El interés por seguir los pasos de su padre para determinar la muerte de la hechicera fue disolviéndose a medida que pasaban las horas. Lo que Levian sentía en su cabeza era una mezcla de emociones que confluían en un solo pensamiento: algo raro sucedía. Las hechiceras habían sido declaradas extintas un siglo atrás, según los conocimientos que había adquirido en la biblioteca, y nadie había vuelto a saber de ellas. Hasta esa tarde, cuando él y su padre encontraron el cadáver.
Sostenía una taza de té entre las manos, cansado. Amir no quiso ir a dormir cuando él le rogó que descansara, así que se había visto obligado a perecer junto a él. Era incapaz de conciliar el sueño cuando unos metros más abajo se llevaba a cabo la tarea de un curandero.
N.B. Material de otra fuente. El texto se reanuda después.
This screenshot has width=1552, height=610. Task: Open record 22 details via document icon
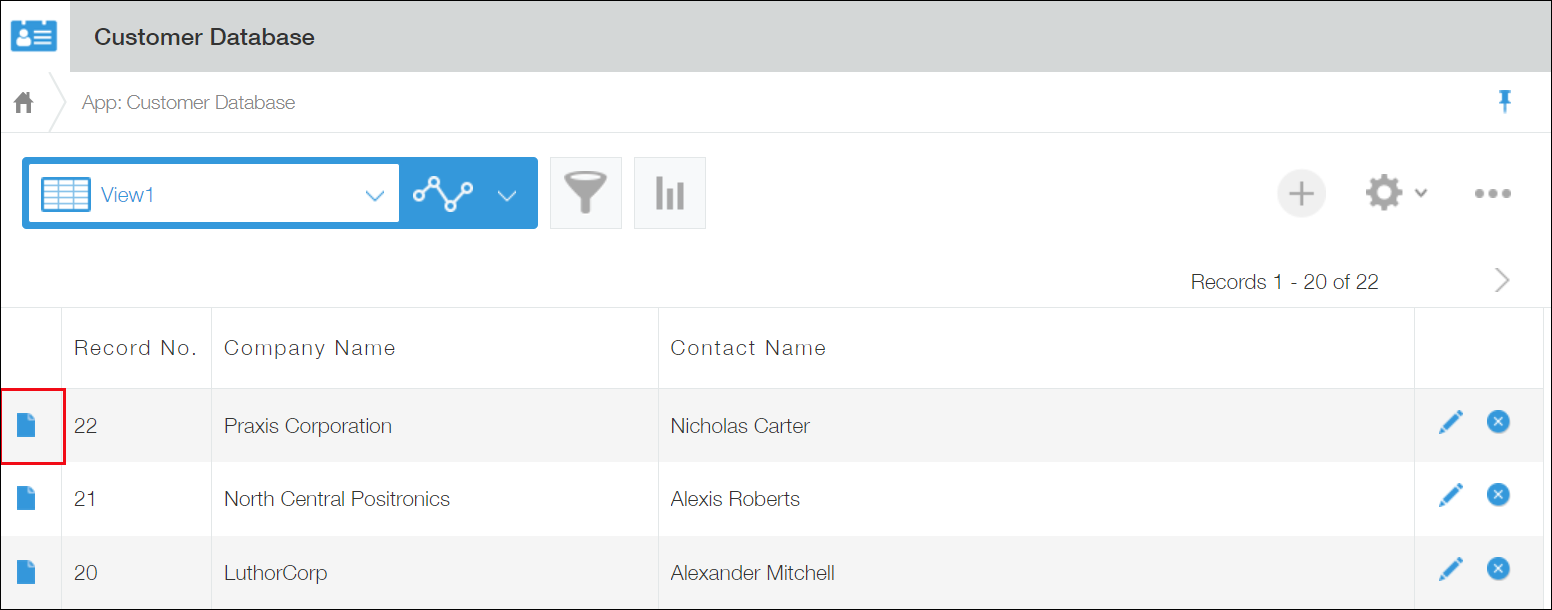point(26,425)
Amir espolvoreaba una serie de líquidos cremosos sobre el cuerpo y, luego, cuando pasaban unos minutos largos, los recogía con una lámina metálica y los dirigía hacia su microscopio. Levian recordaba dicho aparato. Unos hombres llegaron una vez a casa y lo trajeron consigo. Dijeron que era un regalo de alguien a quien su padre hizo un favor. No preguntó qué clase de motivo podría haber impulsado a alguien a adquirir dicho aparato, únicamente obtenible en Shamsa, la capital de los cinco reinos. Igual que tampoco hacía preguntas a su padre sobre por qué fue a los límites de Mine. Hacía tiempo que había dejado de interrogarle a cerca de los pesos que inclinaban su balanza.
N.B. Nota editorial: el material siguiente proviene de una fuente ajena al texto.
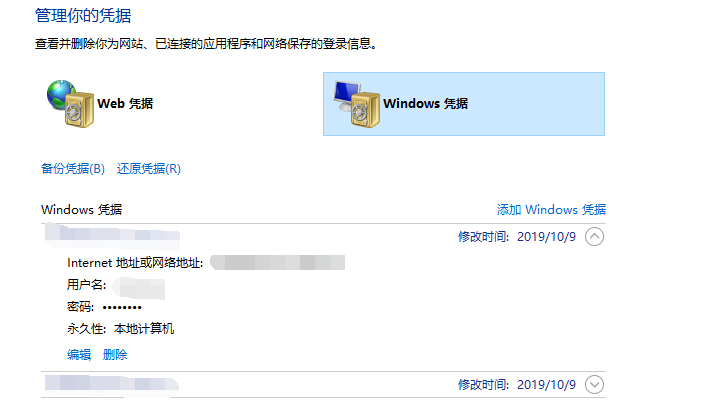
Task: Click 添加 Windows 凭据 link
Action: [551, 210]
-Ya está –anunció, apartando la mirada del microscopio- Aquí lo tenemos.
Levian casi tuvo que obligarse a repetir mentalmente lo que estaba pasando, ya que parte de su cuerpo estaba en el mundo de los sueños. Le sentaba mal no dormir.
Profundizó en el laboratorio y se acercó al escritorio donde su padre estaba, intentando averiguar qué era lo que le ponía tan contento.
La lámina metálica estaba ahí, con la crema verde impregnada, y no parecía haber ninguna clase de novedad en ella, salvo que parecía una gelatina arrugada y descompuesta.
- ¿Qué pasa? –inquirió.
Amir elevó sus ojos oscuros a los verdes de su hijo, ignorando que éste no tenía la misma pasta para la ciencia que él.
- ¿Es que no lo ves? Hay una fina membrana blanca incrustada en la epidermis. He sustraído parte de su piel y la he mezclado con esta crema para que me demostrase estas pequeñas bolutas blancas de aquí.
Le señaló unas pelotas diminutas y le aconsejó el microscopio para poder observarlas. Levian las vio, entonces resultaron gigantes bolas de billar. No entendía adónde quería llegar su padre, hasta que su mente despertó.
- ¿Por qué hay elixir en su piel?
Su padre, confuso y maravillado a la vez, no supo contestarle con palabras. Le aferró del antebrazo y volvieron ambos junto al cadáver. La joven, helada al tacto, contenía una piel húmeda, acuosa.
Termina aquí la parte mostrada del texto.